Im Kampf gegen den Rückfall der Vereinigten Staaten in die Rezession hat die US-Notenbank weniger Optionen als noch vor einigen Jahren. Der Leitzins - in normalen Zeiten die schärfste Waffe einer Zentralbank - liegt bereits seit Ende 2008 bei nahezu null Prozent. Welche geldpolitischen Pfeile hat Ben Bernanke noch im Köcher? Was kann Bernanke noch tun? Welche Instrumente der Fed bleiben übrig?
- Den Einlagenzinssatz senken: Fed-Chef Ben Bernanke könnte den so genannten Einlagezinssatz senken - also jenen Zins kappen, den Banken bekommen, wenn sie überschüssige Liquidität bei der Fed parken. Allerdings sind Spielraum und Nutzen einer solchen Aktion nach Ansicht von Analysten sehr bescheiden: Der Einlagezinssatz liegt bei gerade einmal 0,25 Prozent und damit schon jetzt nur wenige Basispunkte über dem effektiven Marktzins. Eine weitere Absenkung würde die Banken wohl kaum dazu bewegen, Einlagen bei der Fed abzubauen und stattdessen mehr Kredite zu vergeben, um damit die Wirtschaft anzukurbeln. Nach Ansicht von Bernd Weidensteiner, der die Geldpolitik der Fed für die Commerzbank analysiert, könnte Bernanke jedoch zu einem Trick greifen: "Deutlich wirksamer könnte ein negativer Einlagesatz sein." Mit anderen Worten: die Fed könnte von Banken, die bei ihr Geld parken wollen, einen Strafzins verlangen. Eine solche Maßnahme einer Notenbank ist selten, wurde aber in Schweden bereits praktiziert.
- An der Fed-Bilanz arbeiten: Die Fed hat in den vergangenen Krisenjahren viele Wertpapiere - Staatsanleihen, hypothekenbesicherte Anleihen oder andere Papiere - in ihre Bilanz genommen. Sie hat zwar fällig werdende Titel zuletzt immer ersetzt und damit ihre aufgeblähte Bilanz nicht abgebaut - allerdings haben die Notenbanker noch einigen Spielraum, nämlich bei der Auswahl der neuen Anleihen. Statt auslaufende Papiere mit kurzlaufenden anderen Anleihen zu ersetzen, könnte die Fed verstärkt bei Langläufern zuschlagen. Ziel der Übung wäre es, die Zinsen am so genannten "langen Ende", also bei längeren Laufzeiten, noch stärker als bisher zu senken und damit das Zinsniveau in der gesamten Volkswirtschaft noch mehr zu drücken. Der Vorteil für die Fed: die Bilanz würde nicht noch weiter ausgeweitet, sondern nur ihre Struktur verändert. Für die Gegner von Bernankes Politik der geldpolitischen Lockerung ("Quantitative Easing" / QE) könnte dies ein gangbarer Kompromiss sein.
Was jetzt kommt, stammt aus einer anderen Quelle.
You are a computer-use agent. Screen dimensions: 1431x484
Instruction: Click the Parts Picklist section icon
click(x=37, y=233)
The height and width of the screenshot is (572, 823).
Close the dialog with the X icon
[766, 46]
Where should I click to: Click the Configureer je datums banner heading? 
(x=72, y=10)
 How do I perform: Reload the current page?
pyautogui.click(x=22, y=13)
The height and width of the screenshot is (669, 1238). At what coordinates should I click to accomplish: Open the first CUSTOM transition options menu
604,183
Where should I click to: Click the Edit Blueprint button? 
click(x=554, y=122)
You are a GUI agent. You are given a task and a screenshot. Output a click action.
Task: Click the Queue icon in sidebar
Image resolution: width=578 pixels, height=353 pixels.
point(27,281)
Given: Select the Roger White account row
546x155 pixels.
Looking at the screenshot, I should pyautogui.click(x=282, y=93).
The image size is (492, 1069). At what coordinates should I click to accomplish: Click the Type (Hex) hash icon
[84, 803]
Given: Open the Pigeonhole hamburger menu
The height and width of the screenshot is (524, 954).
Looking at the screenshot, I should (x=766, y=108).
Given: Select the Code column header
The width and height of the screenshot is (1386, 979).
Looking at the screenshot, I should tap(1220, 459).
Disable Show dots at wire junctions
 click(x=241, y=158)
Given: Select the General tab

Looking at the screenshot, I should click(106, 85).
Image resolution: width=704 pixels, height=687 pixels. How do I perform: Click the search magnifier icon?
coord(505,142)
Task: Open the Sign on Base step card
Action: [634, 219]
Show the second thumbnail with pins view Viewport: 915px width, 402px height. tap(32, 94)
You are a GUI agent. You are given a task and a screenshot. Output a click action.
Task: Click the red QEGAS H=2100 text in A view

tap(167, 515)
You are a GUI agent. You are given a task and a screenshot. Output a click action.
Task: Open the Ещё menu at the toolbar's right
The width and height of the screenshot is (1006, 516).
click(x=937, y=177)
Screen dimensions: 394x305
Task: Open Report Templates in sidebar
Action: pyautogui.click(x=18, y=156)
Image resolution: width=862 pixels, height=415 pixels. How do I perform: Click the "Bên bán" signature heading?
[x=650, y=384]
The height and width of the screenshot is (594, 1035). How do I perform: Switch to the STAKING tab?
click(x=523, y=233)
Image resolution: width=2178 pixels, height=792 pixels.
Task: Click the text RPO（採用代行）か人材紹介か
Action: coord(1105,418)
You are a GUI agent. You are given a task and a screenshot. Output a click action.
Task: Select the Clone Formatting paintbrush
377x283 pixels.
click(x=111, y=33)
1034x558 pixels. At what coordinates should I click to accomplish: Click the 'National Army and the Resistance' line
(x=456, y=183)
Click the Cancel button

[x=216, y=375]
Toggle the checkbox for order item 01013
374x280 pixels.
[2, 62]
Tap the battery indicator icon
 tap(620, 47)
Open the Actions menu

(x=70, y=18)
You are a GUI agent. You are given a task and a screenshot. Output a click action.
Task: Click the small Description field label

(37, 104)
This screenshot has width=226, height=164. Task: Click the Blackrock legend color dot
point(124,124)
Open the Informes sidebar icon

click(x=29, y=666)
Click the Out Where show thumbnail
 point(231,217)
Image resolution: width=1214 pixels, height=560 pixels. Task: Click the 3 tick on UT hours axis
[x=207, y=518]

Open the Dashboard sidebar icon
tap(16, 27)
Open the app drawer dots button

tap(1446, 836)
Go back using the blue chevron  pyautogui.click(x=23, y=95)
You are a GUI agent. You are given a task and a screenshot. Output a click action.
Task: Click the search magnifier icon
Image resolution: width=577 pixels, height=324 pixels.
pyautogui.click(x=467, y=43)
- Die "mengenmäßige Erleichterung", Teil III einleiten: Volle Breitseite, aber auch volles Risiko könnte Bernanke mit einem dritten Kaufprogramm für Staatsanleihen (QE3) gehen. Zwar halten viele Ökonomen die Zeit dafür noch nicht gekommen, doch der Druck seitens der Finanzmärkte auf die Fed ist hoch, in diese Richtung zu gehen. Fakt ist: weitere Anleihekäufe in großem Stil kämen die Fed sehr teuer. "Ein Kaufprogramm, das eine messbare Wirkung entfaltet, sollte wohl mindestens 500 Mrd. Dollar umfassen", meint Commerzbanker Weidensteiner. QE2 war 600 Mrd. Dollar schwer. Das blieb alles in allem aber nur ein Tropfen auf dem heißen Stein. Nach Daten des Finanzministeriums in Washington haben die USA alleine ein Volumen von rund fünf Billionen Dollar an Staatsanleihen ausstehen, die ab 2014 fällig werden, also noch drei und mehr Jahre laufen.
Bereits am 20. September, wenn die Fed das nächste Mal offiziell über ihren geldpolitischen Kurs entscheidet, bekommt der US-Notenbankchef eine Chance, seinen bisherigen Kurs vorsichtig zu korrigieren. Millan Mulrain vom Broker TD Securities ist sich sicher: "Die Fed wird wachsam bleiben, ob es negative Überraschungen für die US-Wirtschaft gibt - und wird jederzeit bereit sein, dann entsprechend zu handeln."